The microstructure of NF@Co/C architecture is investigated by Raman spectrum, as shown in Fig. 4a. The peaks appearing around 194, 482, 522, 618, and 691 cm−1 are attributed to Co3O4.37–39 The XPS spectra further confirm the successful preparation of Co3O4/C (Fig. 4b). The Co 2p spectrum shows two prominent peaks, including 779.8 eV for Co 2p3/2 and 794.9 eV for Co 2p1/2, respectively (Fig. 4c).31,40 Two weak peaks at 786.2 and 804.1 eV may correspond to the shakeup satellite peaks. The energy difference between Co 2p3/2 and Co 2p1/2 is about 15 eV, revealing that the Co element exists mainly in the form of Co3O4.31,38 The peaks of Co 2p3/2 and Co 2p1/2 can be deconvoluted into four fitting peaks. The peaks at 781.2 and 796.7 eV are assigned to Co2+, while the other two peaks at 779.7 and 794.8 eV are attributed to Co3+.34–37 The O 1s spectrum can be resolved into three fitting curves with binding energies at 529.7, 531.1 and 532.1 eV (Fig. 4d). They are assigned to the metal–oxygen bonds (Co–O bonds, OL), oxygen vacancies (OV) and adsorbed oxygen species (OA), respectively.41 In addition, the C 1s spectrum can be deconvoluted into three major peaks (Fig. 4e). The peaks at 284.6, 285.7 and 287.8 eV are assigned to C–C bonds, C[double bond, length as m-dash]N bonds and C[double bond, length as m-dash]O bonds, respectively.31,40


image file: d2nr01024k-f4.tif
Fig. 4 (a) Raman spectrum of NF@Co/C, and inset is the crystal structure of Co3O4. (b) Broad scan XPS spectrum of NF@Co/C, and inset is the corresponding model. (c) Co 2p spectrum. (d) O 1s spectrum. (e) C 1s spectrum.

The total shielding effectiveness (SET), as well as the contribution of absorption (SEA) and reflection (SER), of NF@Co/C architectures is investigated in the frequency range from 8.2 to 12.4 GHz (Fig. S2a–c). The obtained products demonstrate the fluctuant SET in X band, which may result from the uneven distribution of internal material. The NF@Co/C-550 sample has the optimal SET in the investigated frequency band due to the appropriate structure and component. Among them, Ni foam with high electrical conductivity significantly contributes to the reflection of electromagnetic waves, promoting the improvement of shielding performance (Fig. S3). The absorption coefficient (A), reflection coefficient (R) and transmission coefficient (T) represent the capability of a shielding material to absorb, reflect and transmit electromagnetic waves, respectively. As shown in Fig. S2d–f, both R and A coefficients vary to different degrees, and the A coefficient closes to 0.5 at most, indicating the possibility of green EMI shielding. Meanwhile, the T coefficient is less than 0.1, suggesting the high-efficiency EMI shielding of the architectures.
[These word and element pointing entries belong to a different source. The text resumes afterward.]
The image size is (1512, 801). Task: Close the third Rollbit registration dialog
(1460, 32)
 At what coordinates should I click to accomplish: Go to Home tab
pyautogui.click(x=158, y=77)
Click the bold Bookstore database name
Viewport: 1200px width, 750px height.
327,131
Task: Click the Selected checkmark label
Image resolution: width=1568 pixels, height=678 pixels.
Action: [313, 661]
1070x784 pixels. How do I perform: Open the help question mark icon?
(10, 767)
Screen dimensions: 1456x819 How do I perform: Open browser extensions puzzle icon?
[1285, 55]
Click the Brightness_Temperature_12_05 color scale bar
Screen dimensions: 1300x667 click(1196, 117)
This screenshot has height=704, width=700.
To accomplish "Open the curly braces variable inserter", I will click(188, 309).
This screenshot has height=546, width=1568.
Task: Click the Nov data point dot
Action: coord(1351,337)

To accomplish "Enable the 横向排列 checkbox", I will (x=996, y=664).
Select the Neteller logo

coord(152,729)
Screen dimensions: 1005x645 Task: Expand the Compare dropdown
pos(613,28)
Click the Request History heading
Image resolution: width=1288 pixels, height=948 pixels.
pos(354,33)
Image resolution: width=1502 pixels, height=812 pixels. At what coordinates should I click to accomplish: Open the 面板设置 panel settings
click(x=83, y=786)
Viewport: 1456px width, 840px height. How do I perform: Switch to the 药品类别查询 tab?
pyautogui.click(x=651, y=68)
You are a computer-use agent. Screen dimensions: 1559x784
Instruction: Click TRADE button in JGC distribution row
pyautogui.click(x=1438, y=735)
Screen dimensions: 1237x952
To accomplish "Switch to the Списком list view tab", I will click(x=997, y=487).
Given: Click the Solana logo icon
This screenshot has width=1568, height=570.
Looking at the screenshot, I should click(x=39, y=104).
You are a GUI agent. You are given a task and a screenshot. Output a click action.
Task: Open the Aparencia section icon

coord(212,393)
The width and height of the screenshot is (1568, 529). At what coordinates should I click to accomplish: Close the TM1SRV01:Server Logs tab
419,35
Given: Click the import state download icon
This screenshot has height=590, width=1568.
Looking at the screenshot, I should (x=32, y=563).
The SET, SEA and SER values of the NF@Co/C architectures are evaluated in Fig. 5a. It can be observed that the pyrolysis temperature has a significant effect on the EMI shielding of the NF@Co/C architecture. The NF@Co/C-550 sample achieves the optimal shielding performance with a maximum EMI SE of 33 dB, suggesting that it can shield 99.95% of electromagnetic waves. The proportion of SEA reaches over 60%. As a result, the pyrolysis temperature should be selected around 550 °C for further application. In addition, the EMI SE of both NF@Co/C-500 and NF@Co/C-650 samples also exceeds 20 dB, enabling them to meet commercial application standards. The EMI SE of three-layer sample achieves 41 dB. More importantly, the NF@Co/C architectures can be directly applied to various electronic devices, which has a greater advantage than powder MOF materials in practical applications. The specific shielding effectiveness (EMI SE/t) can exclude the influence of thickness on the performance. As plotted in Fig. 5b, the NF@Co/C-550 sample also exhibits the highest EMI SE/t.


image file: d2nr01024k-f5.tif
Fig. 5 (a) Comparison of SET, SEA and SER values of the NF@Co/C architectures with different pyrolysis temperatures. (b) Comparison of specific SET, SEA and SER values. The thickness of one-layer samples is 1.631, 1.625, 1.626, 1.634 and 1.623 mm, respectively. The thickness of the three-layer sample is 4.882 mm. Comparison of A and R coefficients at (c) different temperatures and (d) frequencies. (e) Comparison of the EMI SE performance of the MOF-derived materials ever reported with that of this work.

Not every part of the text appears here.